A key part of the OECD’s and G20’s plans to tackle global tax avoidance is a Common Reporting Standard (CRS) for the exchange of information between tax authorities, however KPMG has warned implementing such a standard here will be difficult.
The idea of the scheme would be to commit financial institutions in participating countries to collect financial account information of non-residents and to report that information to the national tax authority. That authority would then be required to send this information to their counterparts in that individual’s country of residence, according to KPMG.

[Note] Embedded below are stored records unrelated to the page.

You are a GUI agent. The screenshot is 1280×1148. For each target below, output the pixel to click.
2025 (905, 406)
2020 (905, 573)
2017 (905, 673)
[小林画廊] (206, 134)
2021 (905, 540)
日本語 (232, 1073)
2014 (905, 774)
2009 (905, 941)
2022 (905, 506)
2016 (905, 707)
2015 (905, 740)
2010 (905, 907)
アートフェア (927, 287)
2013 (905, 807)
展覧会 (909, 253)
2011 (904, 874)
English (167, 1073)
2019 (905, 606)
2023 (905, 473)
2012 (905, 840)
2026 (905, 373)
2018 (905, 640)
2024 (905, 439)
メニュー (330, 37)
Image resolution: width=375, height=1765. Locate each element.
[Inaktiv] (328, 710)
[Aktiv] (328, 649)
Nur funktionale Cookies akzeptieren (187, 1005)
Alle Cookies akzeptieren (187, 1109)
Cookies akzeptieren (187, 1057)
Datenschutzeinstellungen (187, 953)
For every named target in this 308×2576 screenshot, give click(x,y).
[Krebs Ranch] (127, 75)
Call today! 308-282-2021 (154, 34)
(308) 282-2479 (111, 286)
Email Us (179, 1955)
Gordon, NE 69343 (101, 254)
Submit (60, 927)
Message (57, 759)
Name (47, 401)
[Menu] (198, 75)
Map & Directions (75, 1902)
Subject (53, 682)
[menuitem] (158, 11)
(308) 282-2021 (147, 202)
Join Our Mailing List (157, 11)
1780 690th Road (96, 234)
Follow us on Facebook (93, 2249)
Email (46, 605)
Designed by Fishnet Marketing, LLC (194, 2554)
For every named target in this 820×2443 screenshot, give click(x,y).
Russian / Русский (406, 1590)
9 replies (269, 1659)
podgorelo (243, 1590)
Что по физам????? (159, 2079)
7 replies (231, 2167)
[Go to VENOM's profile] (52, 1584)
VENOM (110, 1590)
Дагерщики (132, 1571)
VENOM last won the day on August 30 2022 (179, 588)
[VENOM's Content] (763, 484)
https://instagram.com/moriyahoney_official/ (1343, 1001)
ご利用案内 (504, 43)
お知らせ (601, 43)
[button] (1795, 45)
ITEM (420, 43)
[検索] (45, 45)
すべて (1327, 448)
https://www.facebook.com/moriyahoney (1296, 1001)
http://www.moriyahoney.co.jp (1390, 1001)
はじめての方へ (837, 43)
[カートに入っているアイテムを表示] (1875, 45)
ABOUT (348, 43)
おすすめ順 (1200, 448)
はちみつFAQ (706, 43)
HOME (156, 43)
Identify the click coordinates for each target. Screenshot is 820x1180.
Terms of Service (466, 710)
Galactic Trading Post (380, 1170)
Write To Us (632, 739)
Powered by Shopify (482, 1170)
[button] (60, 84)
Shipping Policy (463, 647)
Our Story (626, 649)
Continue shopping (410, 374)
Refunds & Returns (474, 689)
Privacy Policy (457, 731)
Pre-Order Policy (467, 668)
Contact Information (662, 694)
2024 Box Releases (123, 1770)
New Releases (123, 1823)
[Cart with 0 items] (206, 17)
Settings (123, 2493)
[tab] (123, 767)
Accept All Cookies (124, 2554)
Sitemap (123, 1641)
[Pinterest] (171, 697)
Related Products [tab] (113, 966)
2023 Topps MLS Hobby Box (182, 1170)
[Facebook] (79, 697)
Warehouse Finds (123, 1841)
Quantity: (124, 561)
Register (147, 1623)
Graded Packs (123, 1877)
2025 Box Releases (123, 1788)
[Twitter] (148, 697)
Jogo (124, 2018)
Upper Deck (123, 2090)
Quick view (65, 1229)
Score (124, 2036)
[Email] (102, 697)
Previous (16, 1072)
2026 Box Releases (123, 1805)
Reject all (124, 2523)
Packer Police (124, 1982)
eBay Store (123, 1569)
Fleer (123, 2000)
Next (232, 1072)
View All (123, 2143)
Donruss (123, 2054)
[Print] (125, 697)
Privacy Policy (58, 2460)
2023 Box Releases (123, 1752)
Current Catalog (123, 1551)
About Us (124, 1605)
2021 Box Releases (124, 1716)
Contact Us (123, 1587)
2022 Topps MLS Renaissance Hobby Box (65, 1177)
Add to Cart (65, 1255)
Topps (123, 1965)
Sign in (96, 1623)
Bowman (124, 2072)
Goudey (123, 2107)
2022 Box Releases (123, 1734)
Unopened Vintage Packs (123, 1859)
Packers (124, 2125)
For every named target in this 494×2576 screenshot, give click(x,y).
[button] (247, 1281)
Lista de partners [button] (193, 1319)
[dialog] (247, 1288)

Jenny Clarke, KPMG Financial Services tax partner said the firm has concerns about the implementation of such a standard in Australia due to the compliance costs involved, particularly for smaller financial institutions.
“The fact that Australia operates on a different tax file number identification system to many of the countries who will be taking part in the CRS is problematic,” she said.
“And the danger of potential leakage of information is a concern. While the OECD’s aim is worthy, there are a lot of practical issues to be worked through on this,” added Ms Clarke.
KPMG has released a list of concerns including:
• How to ‘look through’ (in trusts, for example) to the ultimate controlling entity
• Frequent cases where individuals change their tax residence
• The compliance costs to smaller Australian financial institutions that are not currently part of the US Foreign Account Tax Compliance Act (FATCA) regime, which is now operational in Australia and on which the OECD standard is based
• The fact that this scheme is based on calendar year while the Australian tax year starts on July 1. The interaction of these two regimes will increase compliance costs
• Australia uses Tax File Numbers, and is not part of the proposed global tax identifier regime
• Financial institutions may lack all the information necessary for the standards to work, such as birth dates and places of all individuals
• The lack of any materiality criteria in the CRS, which could lead to significant compliance costs where revenue loss is not material
• The concerns of confidentiality of taxpayer information – how can it be guaranteed this information is used wholly for tax purposes?